Yo-Yo Ma performed Elgar’s Cello Concerto with Charles Dutoit and the Boston Symphony Orchestra Thursday night. Photo: Robert Torres

By 1919, Edward Elgar faced a world that he no longer recognized. World War 1 raged in Europe and brought a violent end to the old way of life. “No more music,” Elgar wrote in a letter to Alice Stuart-Wortley. “Everything good and nice and clean and fresh and sweet is far away—never to return.”

Elgar poured his melancholy into his most sorrowful work, the Cello Concerto, which was heard in a powerful performance by cellist Yo-Yo Ma and the Boston Symphony Orchestra as part of an enticing all-British program Thursday night at Symphony Hall. Charles Dutoit, who celebrates his 80th birthday with this week’s concerts, led the way. 

The four movements of the concerto, which span just over half an hour, flow with dark lyricism, a marked contrast to the Edwardian swagger that bristles in Elgar’s First Symphony and most famous orchestral work, the Enigma Variations. The concerto has remained a repertory item since its composition, and it has also been popular among connoisseurs of recordings.

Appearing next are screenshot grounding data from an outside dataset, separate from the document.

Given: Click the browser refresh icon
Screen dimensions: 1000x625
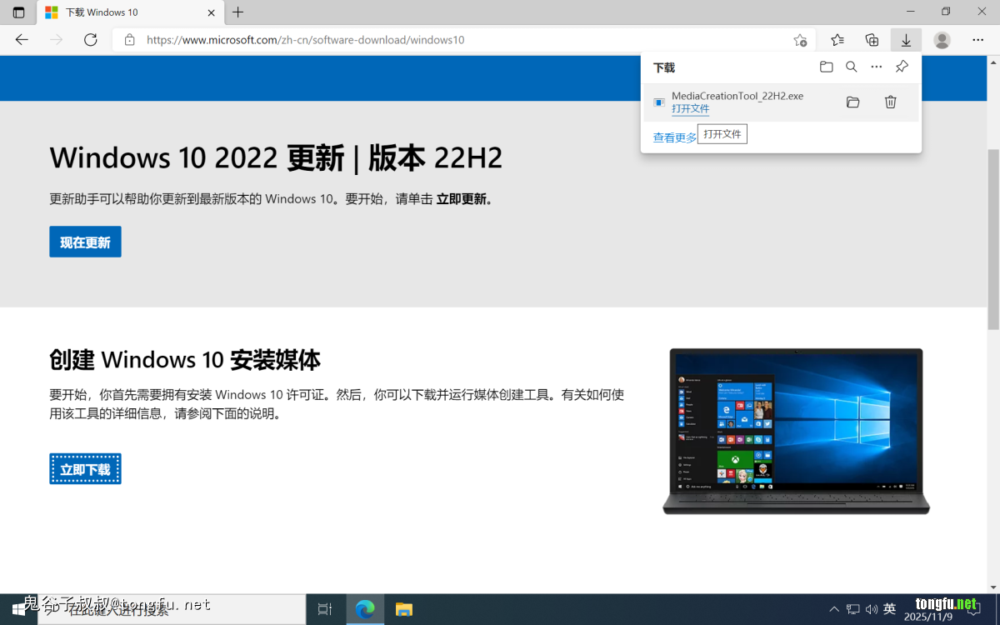Looking at the screenshot, I should (x=91, y=40).
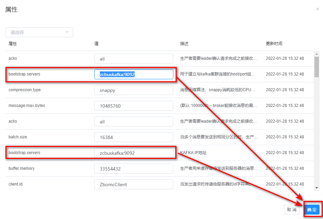Click the 属性 column header
Screen dimensions: 323x219
pyautogui.click(x=13, y=44)
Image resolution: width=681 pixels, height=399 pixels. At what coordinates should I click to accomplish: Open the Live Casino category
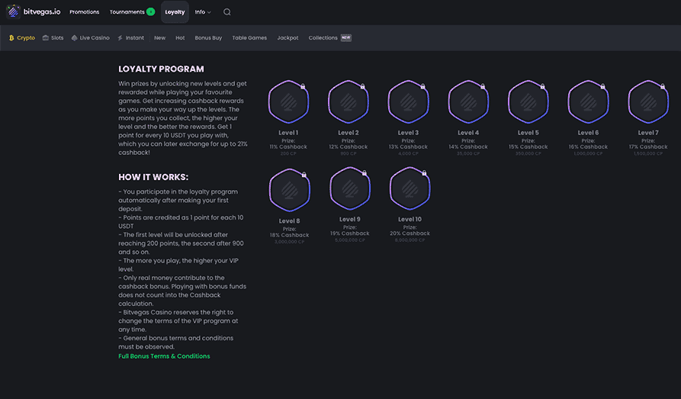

Jacqueline du Pré’s 1965 studio recording with John Barbirolli and the London Symphony Orchestra is widely considered to be the most expressive interpretation.

Ma is certainly no stranger to the work, having released his own critically acclaimed recording with André Previn and the London Symphony Orchestra in 1985. His playing Thursday night captured the work’s mournful depths to palpable effect, an aspect that makes Elgar’s concerto a particularly rich experience when heard in live performance.

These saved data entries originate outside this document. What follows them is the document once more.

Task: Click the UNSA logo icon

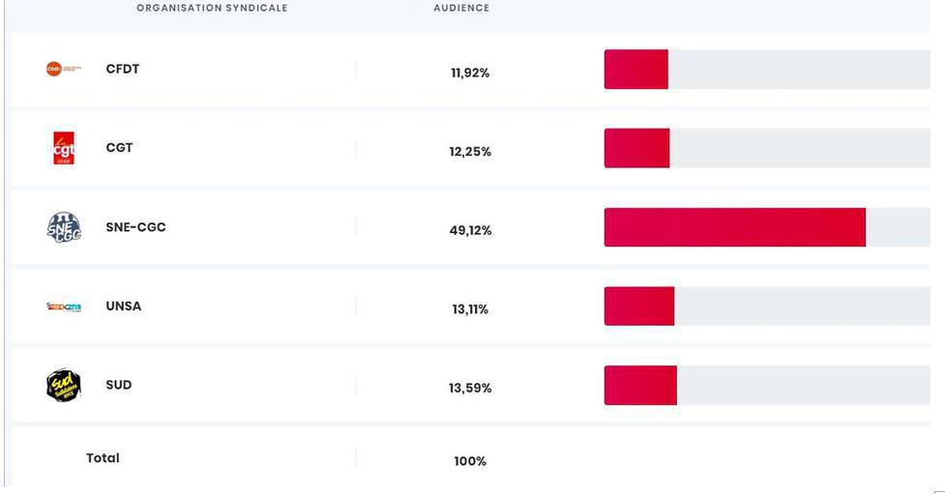Action: click(x=64, y=306)

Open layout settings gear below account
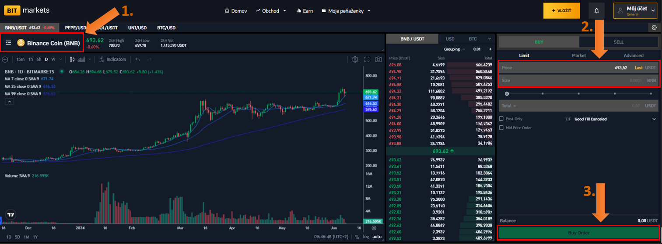(x=654, y=27)
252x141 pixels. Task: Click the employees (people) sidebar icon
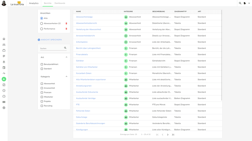pyautogui.click(x=4, y=45)

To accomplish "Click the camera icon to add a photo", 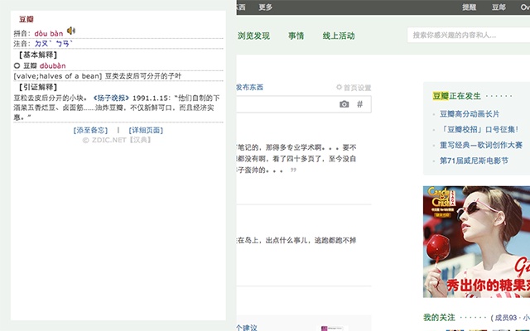I will [x=345, y=104].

With warm, singing tone, Ma played the phrases of the outer movements with freedom of expression and gentle rubato. The recitative that opens the work sounded with poignant sadness, like a cry from the depths of the earth. When it returned at the end of the piece, Ma shaped it into a phrase of stark power. The concerto’s difficulty lies in its musicality rather than its technical passages. Yet the quick lines that make up the work’s second movement had a nervous energy as Ma tossed off the phrases nimble touch and dexterity.

The slow movement was especially beautiful. There, Ma coaxed a color wheel of sounds from his cello. This most poignant of Elgar’s music flowed through rosy low pitches and radiant, singing high notes. Throughout, Ma tapped into the operatic lyricism of the movement, shaping the phrases with a vocal arc.

A similar song-like grace also marked Dutoit’s accompaniment. With gentle waving gestures, the conductor wove a soft bed of sound, sensitively shading the phrases to match Ma’s tender expression. The BSO strings glowed with warmth in the concerto’s moments of spare accompaniment. 

The orchestra was equally superb in the concert’s second half, which featured Holst’s The Planets.

This most popular of the composer’s few  orchestral works consists of seven colorful movements, each of which depicts emotions drawn from both astrology and ancient mythology associated with the heavenly bodies.

With their searing orchestral textures, works like this one are specialties for Dutoit. On the podium, the conductor has the contagious energy of a young man, leading with broad strokes and a careful eye to the phrasing of each movement. In “Venus,” he wove threads of melody into a soft web of sound, with silvery solos from concertmaster Malcolm Lowe and acting principal cellist Martha Babcock adding a glistening veneer. “Neptune,” the final movement, unfolded in sheets of colorful orchestration. Dutoit crafted icy brass chords, prickly string sonorities, and golden harp strums into phrases that seemed to glow at a distance. The women of the Tanglewood Festival Chorus, prepared Lisa Graham, provided soft radiance from offstage.

The orchestra responded robustly to Dutoit’s guide in the more energetic movements of the suite. He built the principal theme of “Saturn” into gleaming towers of sound. The impish marches of “Uranus” were fittingly mischievous, and the quicksilver lines of “Mercury” took off with graceful energy. “Mars” thundered with power. There, an orchestral crescendo swelled to piercing heights before breaking like a wave.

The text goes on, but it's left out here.